In Afghanistan, però c’ è pace, ma anche ancora guerra, in quanto la vittoria dei Talebani non è completa. I jihadisti dellIsis-K sono nemici dei Talebani che li combatteranno come hanno combattuto Usa e Nato. Nel Panshir c’ è Ahmad Massoud, con migliaia di combattenti, che vuole elezioni democratiche e un nuovo governo. Inoltre nel Panshir vi sono milizie tagiche, gruppi di soldati dell’ esercito nazionale afghano. Sempre nel aPanshir vi è il vicepresidente Amrullah Saleh, che in armonia con la Costituzione afghana agisce da Capo dello Stato supplente. Etinie come gli uzbechi, gli hazara, oltre ai tagichi sono tradizionalmente ostili ai pasthun, l’ etnia dei Talebani. In Conclusione i Studenti delle Scuole Coraniche, i Talebani, hanno vinto gli Stati Uniti (che però hanno dichiarato che potrebbero intervenire per difendere coloro che vogliono abbandonare il paese) e la Nato, ma non hanno vinto l’ intero Afghanistan,
COLOMBIA.
Il 20 agosto scorso il presidente Iván Duque assieme all’ ambasciatore degli Stati Uniti Philip Goldberg, informò che 4000 afghani sarebbero stati ospitati in Colombia, dichiarando”, : La Colombia si unisce al gruppo di paesi alleati che offriranno sostegno agli Stati Uniti per quelle persone, cittadini dell’Afghanistan, che hanno fornito aiuto agli Stati Uniti per anni e che sono in procinto di trasferirsi e migrare in quel paese , in modo che siano temporaneamente in Colombia.”
Il servilismo della Colombia con gli Stati Uniti è storico e raggiunse il suo apice con il “Plan Colombia”, un programma multimilionario di aiuti militari per combattere la guerriglia con il pretesto del traffico di droga.
La Colombia è ora costretta a rispondere positivamente agli Stati Uniti e ignorare con questa decisione. i propri conflitti interni. Solo nel 2021, questo Paese ha registrato 67 massacri e 112 omicidi di leader sociali ed ex guerriglieri , secondo INDEPAZ, Instituto de Estudios para el Desarrollo y la Paz. Inoltre, i colombiani sono insoddisfatti della politica del presidente Iván Duque. La disapprovazione supera il 60%, secondo i sondaggi effettuati dopo la protesta sociale e gli scioperi scatenati dallo scorso aprile.

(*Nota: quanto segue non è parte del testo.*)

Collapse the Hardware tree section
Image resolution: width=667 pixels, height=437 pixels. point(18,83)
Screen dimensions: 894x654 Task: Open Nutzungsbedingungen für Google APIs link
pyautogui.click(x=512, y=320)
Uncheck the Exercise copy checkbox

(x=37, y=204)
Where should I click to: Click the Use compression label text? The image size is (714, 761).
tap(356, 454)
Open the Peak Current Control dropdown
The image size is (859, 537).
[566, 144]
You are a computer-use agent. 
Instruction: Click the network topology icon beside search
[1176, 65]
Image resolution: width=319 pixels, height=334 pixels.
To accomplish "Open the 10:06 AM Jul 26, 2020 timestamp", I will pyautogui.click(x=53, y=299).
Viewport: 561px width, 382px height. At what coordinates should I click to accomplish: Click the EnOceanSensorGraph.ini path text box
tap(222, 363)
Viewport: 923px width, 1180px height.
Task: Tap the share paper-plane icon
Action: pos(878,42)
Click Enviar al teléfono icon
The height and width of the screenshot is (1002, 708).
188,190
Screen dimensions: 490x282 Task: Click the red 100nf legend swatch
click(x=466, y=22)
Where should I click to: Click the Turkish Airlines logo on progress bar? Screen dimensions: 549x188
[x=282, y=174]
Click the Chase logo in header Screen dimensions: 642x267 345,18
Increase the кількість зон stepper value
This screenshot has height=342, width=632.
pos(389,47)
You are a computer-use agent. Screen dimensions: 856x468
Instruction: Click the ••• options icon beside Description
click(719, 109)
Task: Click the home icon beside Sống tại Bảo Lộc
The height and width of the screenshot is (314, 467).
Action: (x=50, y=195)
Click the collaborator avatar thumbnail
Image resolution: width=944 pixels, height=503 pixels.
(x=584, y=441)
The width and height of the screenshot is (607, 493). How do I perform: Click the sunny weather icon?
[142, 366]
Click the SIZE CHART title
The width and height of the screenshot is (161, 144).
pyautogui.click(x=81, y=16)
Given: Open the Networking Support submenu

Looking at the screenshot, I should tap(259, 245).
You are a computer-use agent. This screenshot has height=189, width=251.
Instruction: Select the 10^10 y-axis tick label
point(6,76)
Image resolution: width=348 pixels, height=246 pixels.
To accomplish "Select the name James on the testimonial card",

Conclusione. La decisione del governo di Iván Duque non fa parte di un gesto di solidarietà internazionale o umanitaria, ma è un’ imposizione degli Stati Uniti. Questa decisione di accogliere i 4.000 afgani non nasce da un atteggiamento incline al rispetto del diritto internazionale, così spesso violato in Colombia, ma dal fatto che il Paese è suddito degli Stati Uniti.

Di Francesco Cecchini

Nato a Roma . Compie studi classici, possiede un diploma tecnico. Frequenta sociologia a Trento ed Urbanistica a Treviso. Non si laurea perché impegnato in militanza politica, prima nel Manifesto e poi in Lotta Continua, fino al suo scioglimento. Nel 1978 abbandona la militanza attva e decide di lavorare e vivere all’estero, ma non cambia le idee. Dal 2012 scrive. La sua esperienza di aver lavorato e vissuto in molti paesi e città del mondo, Aleppo, Baghdad, Lagos, Buenos Aires, Boston, Algeri, Santiago del Cile, Tangeri e Parigi è alla base di un progetto di scrittura. Una trilogia di romanzi ambientati Bombay, Algeri e Lagos. L’ oggetto della trilogia è la violenza, il crimine e la difficoltà di vivere nelle metropoli. Ha pubblicato con Nuova Ipsa il suo primo romanzo, Rosso Bombay. Ha scritto anche una raccolta di racconti, Vivere Altrove, pubblicata da Ventura Edizioni Traduce dalle lingue, spagnolo, francese, inglese e brasiliano che conosce come esercizio di scrittura. Collabora con Ancora Fischia IL Vento. Vive nel Nord Est.